[Raw records]

══════

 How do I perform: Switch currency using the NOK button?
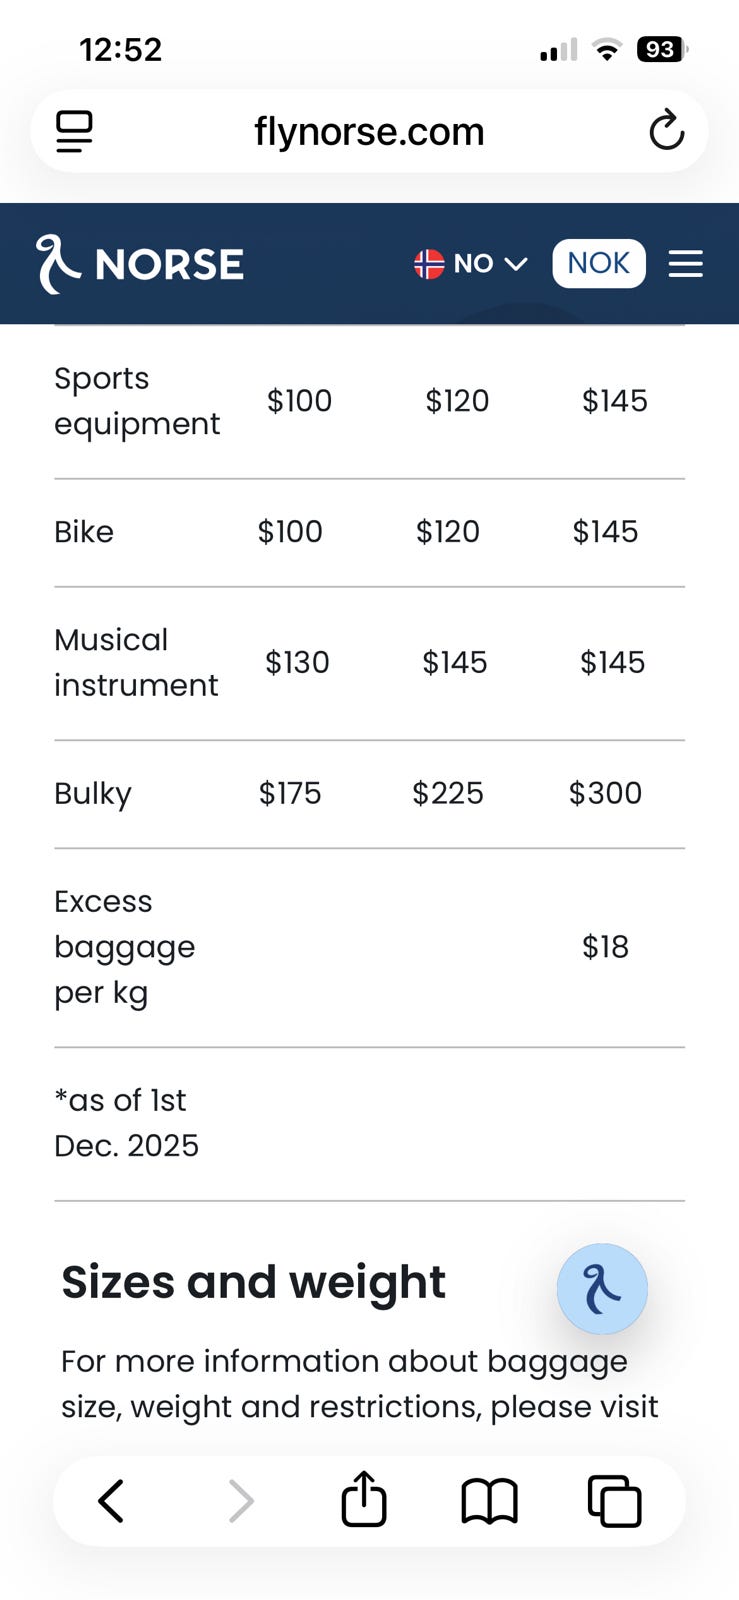click(598, 264)
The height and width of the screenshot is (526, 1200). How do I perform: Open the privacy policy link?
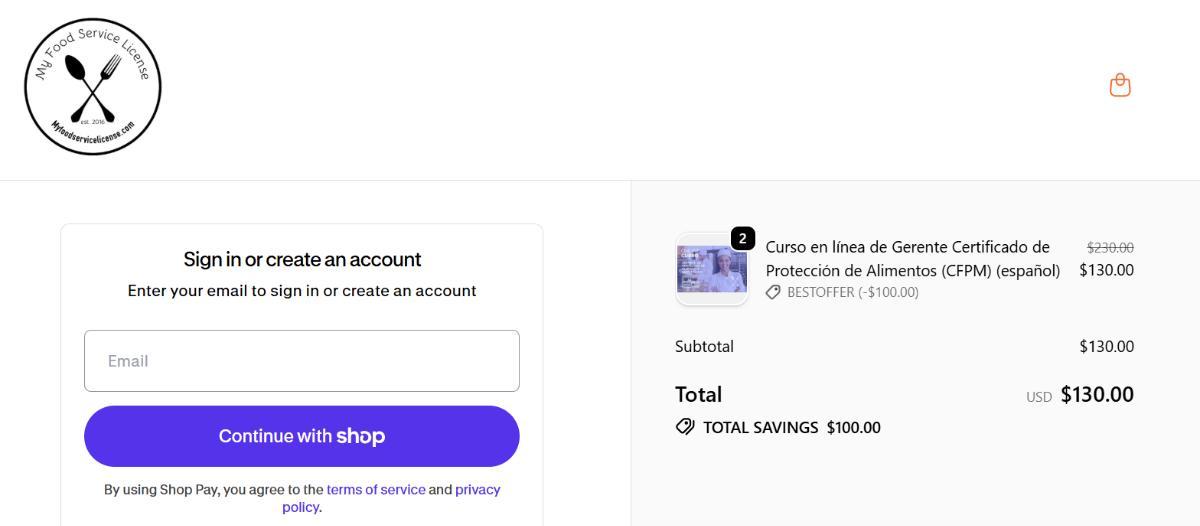pyautogui.click(x=477, y=490)
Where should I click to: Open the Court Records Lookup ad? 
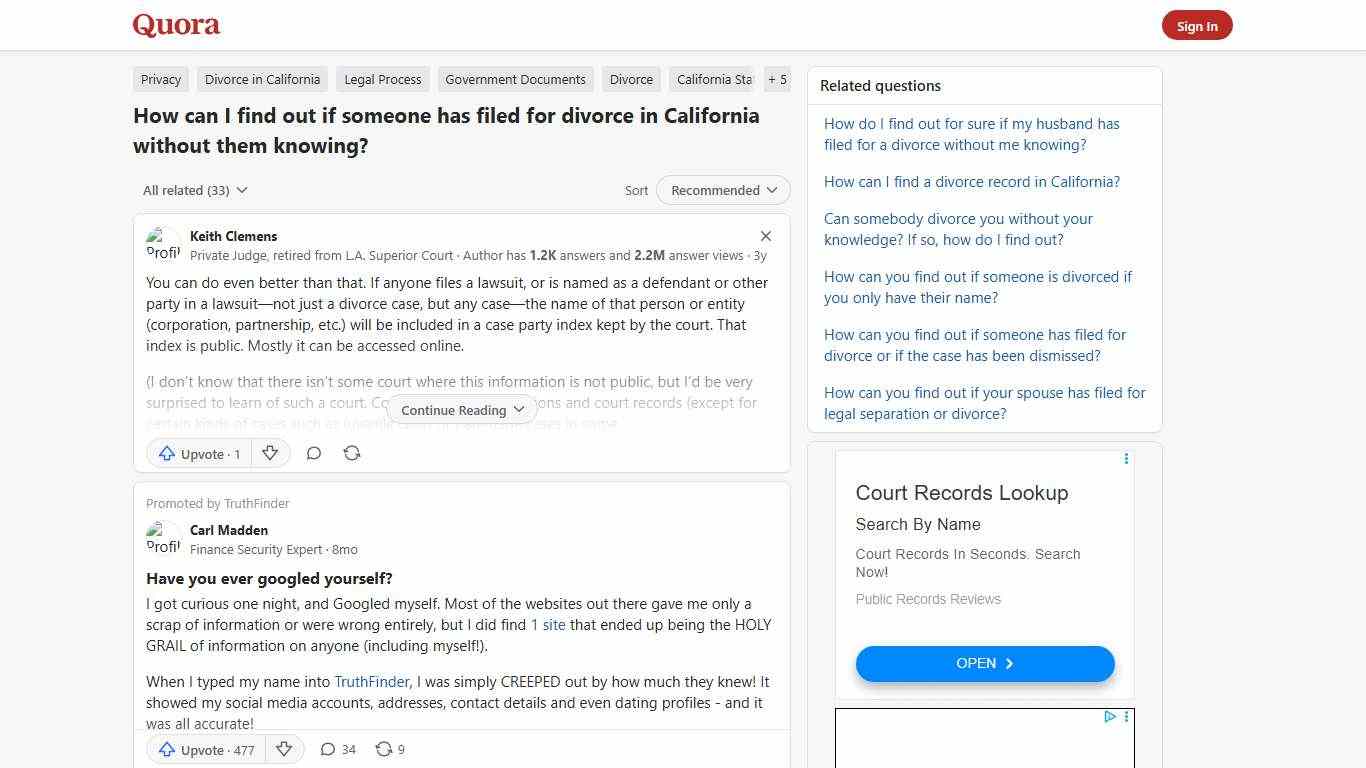[x=984, y=663]
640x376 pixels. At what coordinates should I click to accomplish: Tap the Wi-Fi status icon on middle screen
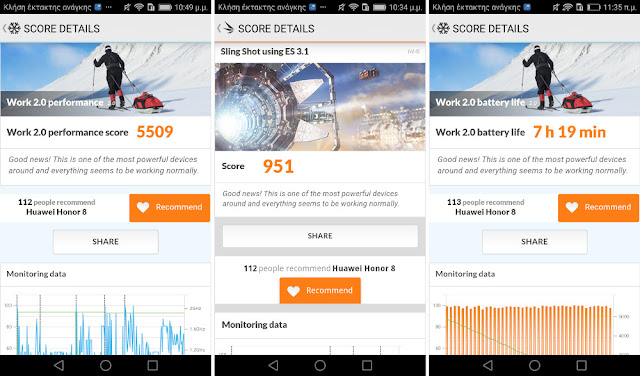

══════

> [What to work on] Shift every coordinate in the answers by adding 66 to each number, and write out all the lines of the items again, including the text before each answer. Leave the pictures out.

> [Reply]
 How do I perform: Switch currency using the NOK button?
click(664, 330)
The height and width of the screenshot is (526, 1200). How do I perform: Open the privacy policy link?
pyautogui.click(x=543, y=556)
Where should I click to: Open the Court Records Lookup ad? 
[x=1050, y=729]
640x376 pixels. At what coordinates should I click to accomplish: Tap the Wi-Fi status icon on middle screen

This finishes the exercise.